Recensione dello spettacolo “Evita y yo, storia di due argentine”, in scena al teatro Cometa OFF dal 15 al 18 gennaio 2015
Sonia Belforte compie un viaggio personale alla ricerca di una verità, quella di una donna, Evita Peròn, che ha avuto la forza di cambiare il modo di pensare ed agire di una nazione. Ci troviamo davanti ad una lezione di vita e perseveranza.
Vite vissute su strade parallele, per certi versi, quelle di Sonia ed Evita. Come la stessa attrice/autrice dichiara sono entrambe argentine, con gli stessi sogni e la stessa voglia di rivalsa verso una società che spesso dimentica ciò che conta e che non sa ammettere gli sbagli commessi. La Belforte mette in scena così uno spettacolo del ricordo, ma non solo. Quello su Evita è uno spettacolo pedagogico, in quanto educa. In cosa?

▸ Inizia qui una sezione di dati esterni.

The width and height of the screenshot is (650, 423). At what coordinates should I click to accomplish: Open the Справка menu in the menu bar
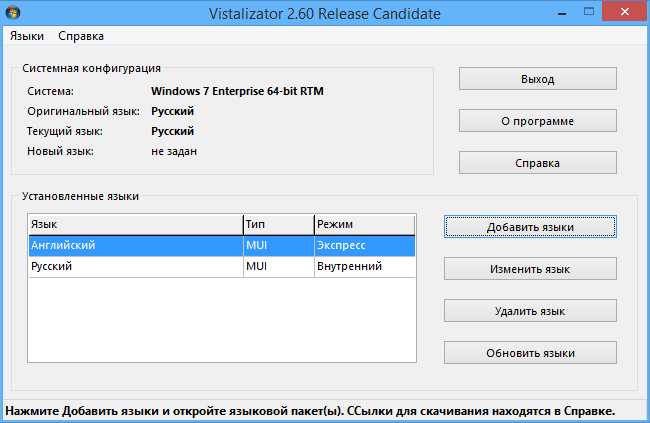[81, 36]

Prima di tutto nell'approccio che si deve avere quando si racconta qualcosa di così importante, come la vita di un personaggio che ha condizionato una nazione. Sonia Belforte ha capito, e ammesso, che per descrivere bene la storia di qualcuno a lei culturalmente e sentimentalmente vicino è necessario compiere uno sforzo. Avere uno sguardo distaccato, lontano. Lei ha potuto farlo in quanto emigrata in Italia. A vent'anni di distanza dalla sua partenza per l'Argentina è finalmente riuscita ad avere questa visione dall'alto. Un primo insegnamento, questo, che fin troppo spesso, nel nostro paese, i giornalisti dimenticano.

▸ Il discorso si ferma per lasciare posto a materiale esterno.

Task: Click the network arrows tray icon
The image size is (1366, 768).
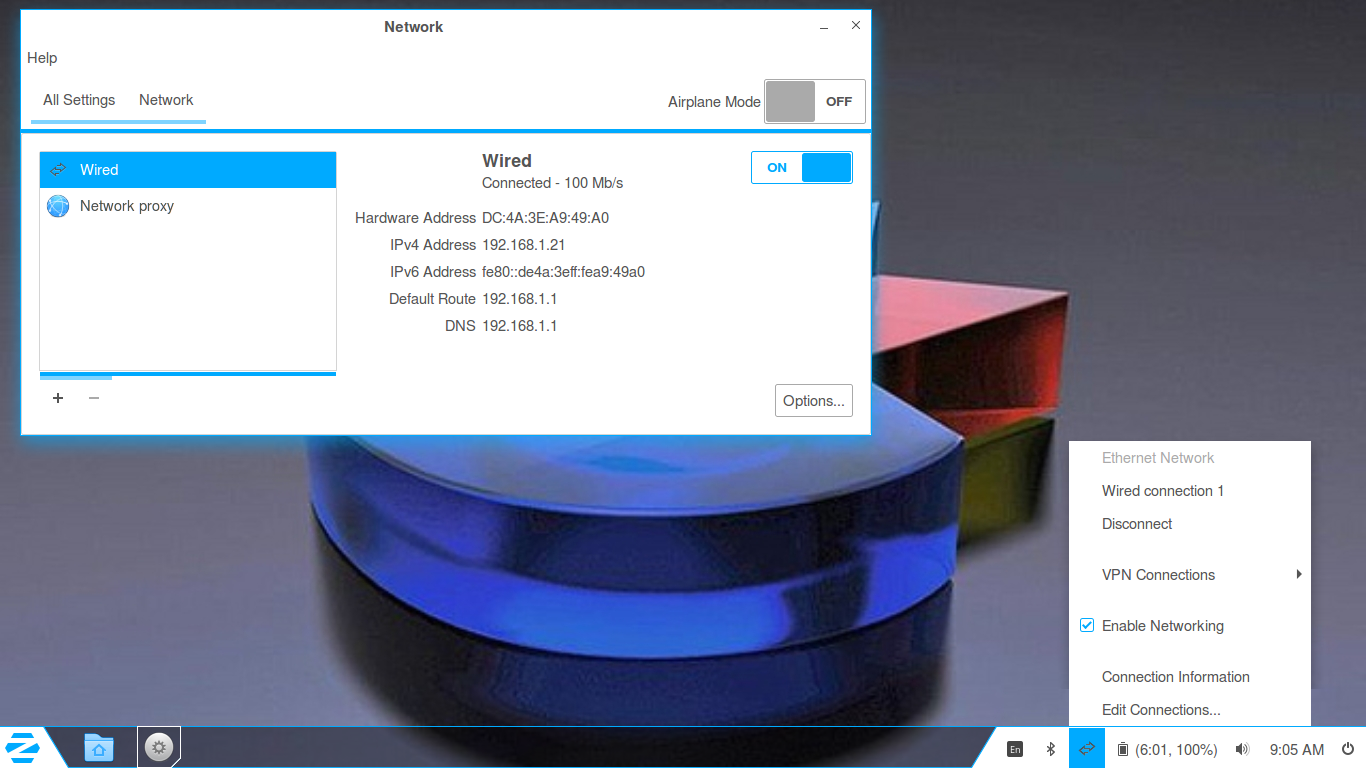Action: point(1086,749)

Nel raccontare la vita di questa donna, inoltre, Sonia non si lascia condizionare, né dalle opinioni dei parenti, contrari alla figura di Evita, né dalle “malelingue” (ramificate in ogni nazione) che additavano alla Peròn azioni non proprio da nobildonna. Racconta tutto, sia i lati positivi, sia quelli negativi, senza idealizzare troppo Evita, come a dire che anche grandi persone, in grado di muovere e smuovere le masse, hanno i loro lati oscuri, le loro debolezze, proprio come tutti noi. Evita era una donna che aveva dedicato buona parte della sua vita ad aiutare i più poveri, mettendo in atto la prima (ironicamente afferma l'autrice) "dittatura al contrario" della storia. Rubava ai ricchi per dare ai poveri per amore verso questi ultimi o per troppo odio verso i primi? Questo è l'interrogativo più interessante che emerge dallo spettacolo.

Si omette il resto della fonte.